The UT1 Blocklists page lists all the categories along with a short description. We strongly encourage you to read the descriptions if you plan on using them. Please also note that these descriptions are in French. We're working on an English translation of them.

Note

A document can belong to multiple categories.

These categories are in a field that is at this path: metadata.categories.

Example

{
    "content":"foo",
    "metadata": {
        // ...
        "categories": ["blog", "news"],
        // ...
    }
    // ...
}

KenLM-based Adult Content Filtering

For a select number of subcorpora, a measure of perplexity has been added. This perplexity comes from a KenLM model trained on harmful content, previously gathered by using the adult annotation in OSCAR 22.01. In other terms, the lower it is, the more likely a given document contains harmful/adult content.

Danger

This feature can be considered as unstable/unsafe, since we also want to evaluate its impact on particular issues.

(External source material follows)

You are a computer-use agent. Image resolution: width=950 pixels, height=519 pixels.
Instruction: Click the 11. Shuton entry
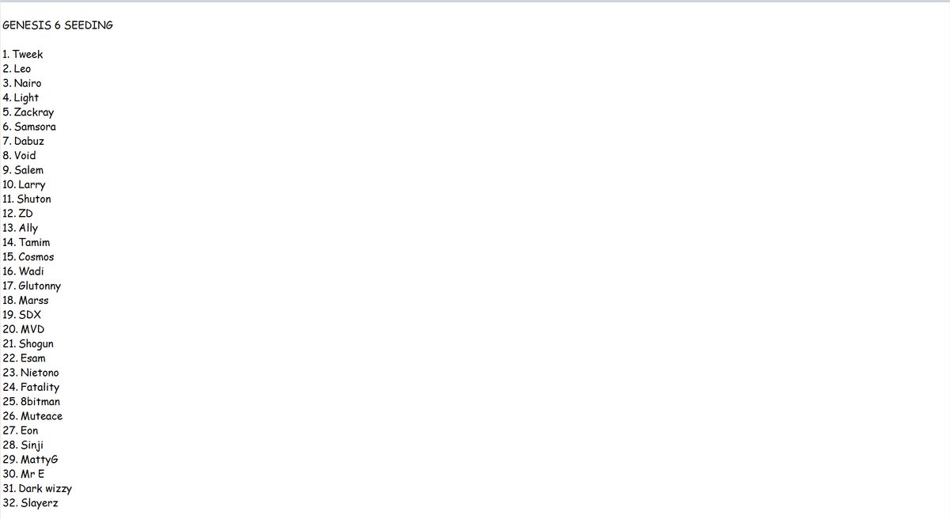pos(27,199)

As such, we do not provide a boolean value indicating if a given document can be harmful/adult content, but rather the raw perplexity. We have found a threshold that works well in English, but encourage you to experiment with it and to report back your findings.

Locality Sentitive Hashing

We use TLSH to compute a hash for each document.

Locality sensitive hashing is a hashing method that computes similar hashes for similar documents.

This can be used to do both exact- and near- deduplication.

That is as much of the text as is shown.